Petit déjeuner au jardin, 1883

 

Giuseppe de Nittis

1846-1884


la modernité élégante

 

Paris, Petit Palais
jusqu’au 16 janvier 2011

ensuite à Parme (Italie), palazzo del Governatore
du 5 février au 8 mai 2011

 

 

27 octobre 2010

Giuseppe de Nittis a été un homme heureux, sa peinture était chatoyante et belle et les 110 tableaux que le Petit Palais nous présente nous enchantent.

 


L’Ofantino, 1866

 

Il a débarqué un matin de son Italie natale gare de Lyon dans un Paris où il ne connaissait personne. Il a marché sur les grands boulevards jusqu’à la République puis place Clichy, et a décidé dans l’enthousiasme de ses 21 ans que c’était là que sa vie s’épanouirait. Il est entré au café Guerbois (9 avenue de Clichy) où se réunissait l’ « École de Batignolles ». Il était sympathique et ouvert et s’est intégré au groupe où se rencontraient Manet, Degas, Caillebotte, Zola, Goncourt et d’autres.
On y parlait peinture nouvelle, impressionnisme. Il a, sans étroitesse d’esprit sympathisé aussi avec Gérôme et Meissonier. Il a fait connaissance de la charmante Léontine Gruvelle qu’il a épousée, qu’il a toujours aimée et énormément peinte, ainsi que son fils Jacques.

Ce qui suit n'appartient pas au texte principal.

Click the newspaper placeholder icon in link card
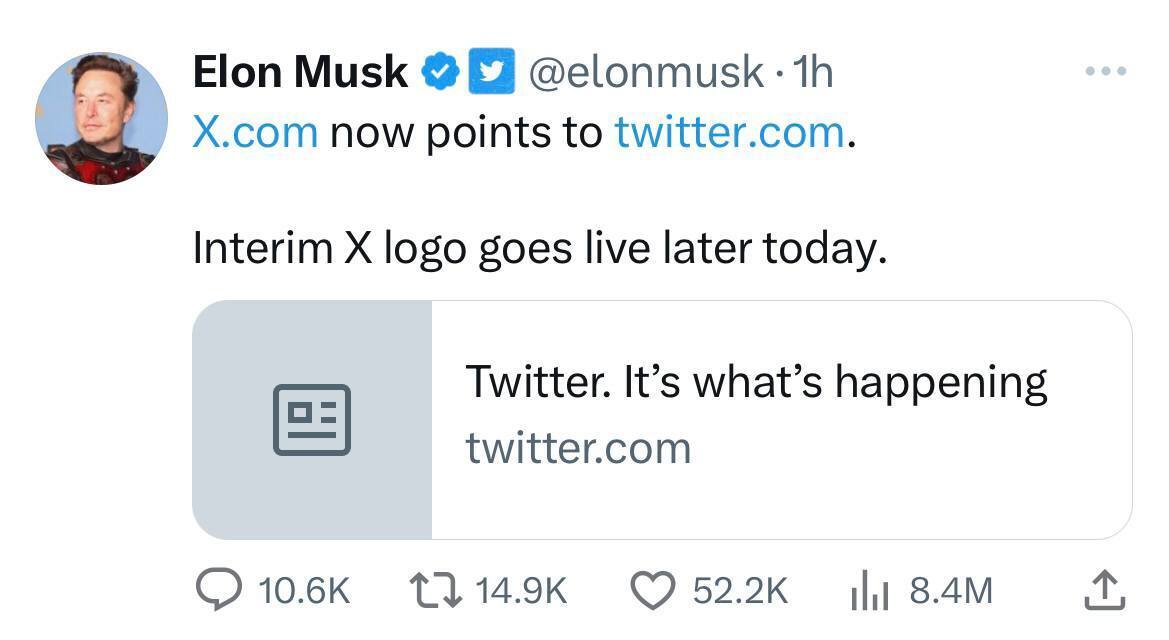The width and height of the screenshot is (1169, 640). [312, 420]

Dans sa courte vie – il est mort d’une embolie cérébrale à 38 ans – il a peint :

- Paris. « De Nittis, c’est le vrai et le talentueux paysagiste de la rue parisienne » écrit Jules de Goncourt. Au Salon de 1876, il expose une vue de la place des Pyramides dont Émile Zola fait grand cas. Le tableau est acheté par l’État et sera bientôt exposé au musée du Luxembourg.

 

- Londres et la Tamise Il s’y rend régulièrement et se plait à en rendre le brouillard et l’animation.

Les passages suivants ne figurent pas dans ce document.